Best fitted value of optical gain and cavity pole frequency is 75.45dB V/MHz and 492.97Hz, respectively (expected rough cavity pole frequency is ~500Hz).
Individual difference at generic filter for SLOW_DAQ may make a mismatch as ~0.6dB, 6deg. around 1kHz because I assumed it as design value.
Measuring generic filter response and modeling it might be able to remove this remaining mismatch (though I don't think it's not urgent).
Measured transfer function by Ushiba-kun is from K1:ALS-X_PDH_SLOW_DAQ_OUT_DQ to K1:ALS-X_PDH_MIXER_DAQ_OUT_DQ. K1:ALS-X_PDH_SLOW_DAQ_OUT_DQ is calibrated to the single-end voltage at the input point of slow lowpass. ALS-X_PDH_MIXER_DAQ_OUT_DQ is calibrated to the single-end voltage at the input point of common compensation. These two calibrations are applied at the FilterBank modules. In addition to this, Ushiba-kun applied the analog filter responses of CMS to his measurement results by diaggui calibration in order to obtain the transfer function corresponding to OLTF. For my purpose, simulating analog filter response of CMS is not required and difference between design value and actual electronics may affect estimated optical gain. So I used raw transfer function from K1:ALS-X_PDH_SLOW_DAQ_OUT_DQ to K1:ALS-X_PDH_MIXER_DAQ_OUT_DQ without diaggui calibration in my estimation.
This raw transfer function should contain following components.
- slow lowpass filter: 500kHz LPF ["List of variants" in Wiki page]
- AOM efficiency: 0.42MHz/V [klog#6544]
- optical response (optical gain + cavity pole)
- mini-circuit attenuator and lowpass at IN1 of CMS: -20dB and 1.6MHz LPF [JGW-T2112593]
- IN1GAIN of CMS: 9dB [Fig.1 (IN1GAIN value at the measurement time)]
I fitted the measured raw transfer function with the model function containing these components. In this fitting only optical gain and cavity pole frequency are treated as the free parameters and other components were fixed the designed value. And also, Because I could see phase delay by super-Nyquist pole or the time delay around Nyquist frequency, I added the time delay parameter as exp(-i*2*pi*f*tau).
Fitted results are shown in Fig.2 and Fig.3. Best fitted value of optical gain, cavity pole frequency and empirical time delay is 75.45dB V/MHz, 492.97Hz, and 4.49us, respectively. Note that optical gain means a conversion factor from voltage at the input of mini-circuits on IN1 port of CMS to frequency. Though this is a fitting with very simple single pole model, correlation between fitting parameters are not so small because all measured data points are larger than the pole frequency. But estimated cavity pole frequency is roughly same as expected value. So these best fitted value seems to be not so bad estimation.
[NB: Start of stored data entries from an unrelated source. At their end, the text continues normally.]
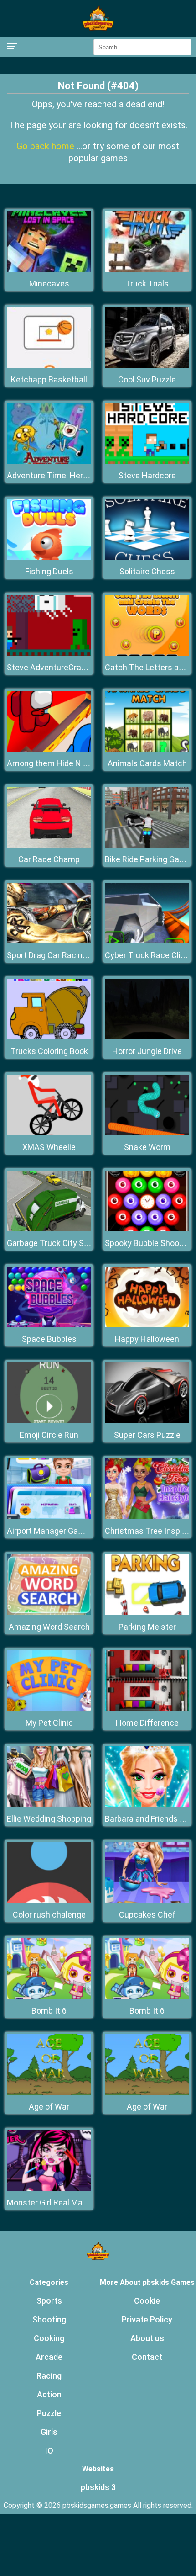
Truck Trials (147, 283)
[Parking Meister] (147, 1613)
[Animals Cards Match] (147, 749)
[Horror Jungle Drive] (147, 1037)
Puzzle (49, 2413)
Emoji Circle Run (49, 1435)
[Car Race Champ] (49, 845)
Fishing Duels (49, 571)
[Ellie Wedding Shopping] (49, 1804)
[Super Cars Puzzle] (147, 1421)
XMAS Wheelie (49, 1147)
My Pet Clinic (49, 1723)
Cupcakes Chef (147, 1914)
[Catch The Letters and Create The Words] (147, 653)
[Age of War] (49, 2092)
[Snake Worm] (147, 1133)
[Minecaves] (49, 269)
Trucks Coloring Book (49, 1051)
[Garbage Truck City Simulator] (49, 1229)
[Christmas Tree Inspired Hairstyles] (147, 1517)
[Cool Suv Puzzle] (147, 365)
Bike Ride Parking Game (148, 859)
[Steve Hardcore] (147, 461)
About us (147, 2338)
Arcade (49, 2357)
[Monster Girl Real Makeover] (49, 2188)
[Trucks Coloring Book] (49, 1037)
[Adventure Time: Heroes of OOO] (49, 461)
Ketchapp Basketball (49, 379)
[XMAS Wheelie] (49, 1133)
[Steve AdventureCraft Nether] (49, 653)
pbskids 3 (98, 2487)
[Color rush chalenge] (49, 1900)
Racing (49, 2375)
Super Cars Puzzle (147, 1435)
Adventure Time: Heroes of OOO (65, 475)
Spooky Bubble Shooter (147, 1243)
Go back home (46, 146)
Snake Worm (147, 1147)
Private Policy (147, 2319)
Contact (147, 2357)
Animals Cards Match (147, 763)
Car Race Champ (49, 859)
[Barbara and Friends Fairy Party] (147, 1804)
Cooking (49, 2338)
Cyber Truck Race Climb (148, 955)
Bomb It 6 (49, 2010)
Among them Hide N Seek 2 (57, 763)
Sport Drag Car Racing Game (59, 955)
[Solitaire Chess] (147, 557)
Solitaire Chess (147, 571)
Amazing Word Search (49, 1627)
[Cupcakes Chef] (147, 1900)
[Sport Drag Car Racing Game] (49, 941)
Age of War (49, 2106)
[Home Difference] (147, 1708)
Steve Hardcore (147, 475)
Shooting (49, 2319)
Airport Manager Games (50, 1531)
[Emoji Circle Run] (49, 1421)
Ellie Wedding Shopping (49, 1818)
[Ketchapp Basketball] (49, 365)
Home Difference (147, 1723)
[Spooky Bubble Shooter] (147, 1229)
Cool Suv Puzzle (147, 379)
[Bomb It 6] (49, 1996)
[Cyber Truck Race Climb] (147, 941)
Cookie (147, 2301)
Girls (49, 2432)
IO (49, 2450)
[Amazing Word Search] (49, 1613)
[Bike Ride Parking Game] (147, 845)
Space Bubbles (49, 1339)
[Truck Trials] (147, 269)
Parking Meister (147, 1627)
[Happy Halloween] (147, 1325)
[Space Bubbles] (49, 1325)
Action (49, 2394)
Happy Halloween (147, 1339)
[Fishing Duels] (49, 557)
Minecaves (49, 283)
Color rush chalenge (49, 1914)
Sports (49, 2301)
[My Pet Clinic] (49, 1708)
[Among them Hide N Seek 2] (49, 749)
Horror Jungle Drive (147, 1051)
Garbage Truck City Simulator (60, 1243)
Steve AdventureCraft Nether (61, 667)
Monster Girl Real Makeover (57, 2202)
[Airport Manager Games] (49, 1517)
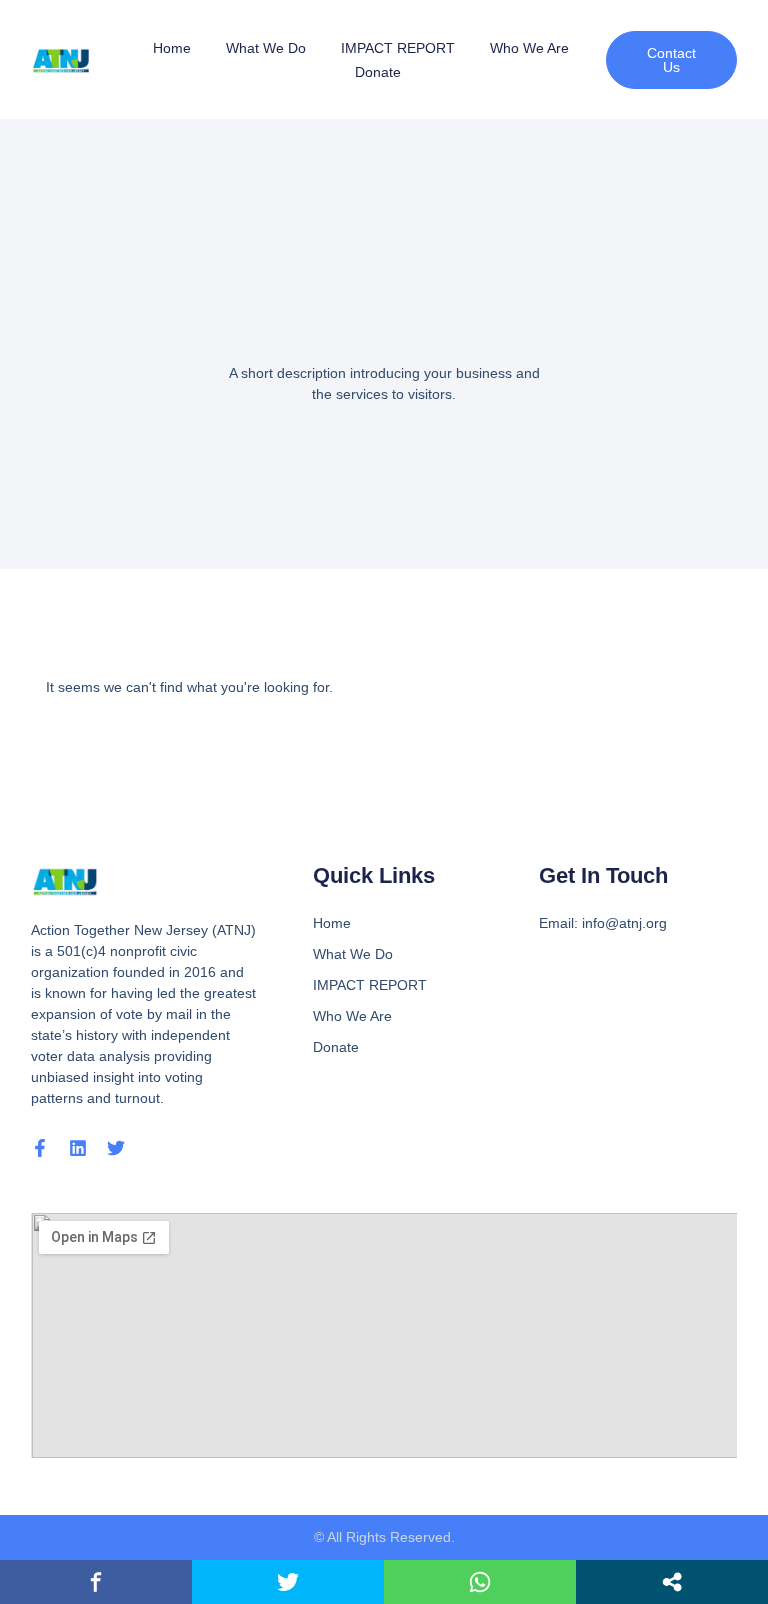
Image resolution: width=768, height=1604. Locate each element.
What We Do (266, 48)
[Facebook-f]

According to the residual plot (Fig.3), there is frequency dependent structure. Because this structure is only ~0.6dB, it seems to come from a mismatch in zero/pole frequency or a poor SNR of the excitation signal instead of the missing zero/pole. So model function itself is not so bad. This estimation is not affected by the individual differences of compensation and boost filters in common/slow paths. So possible case of the mismatch in zero/pole frequency is generic filter at MIXER_DAQ or SLOW_DAQ.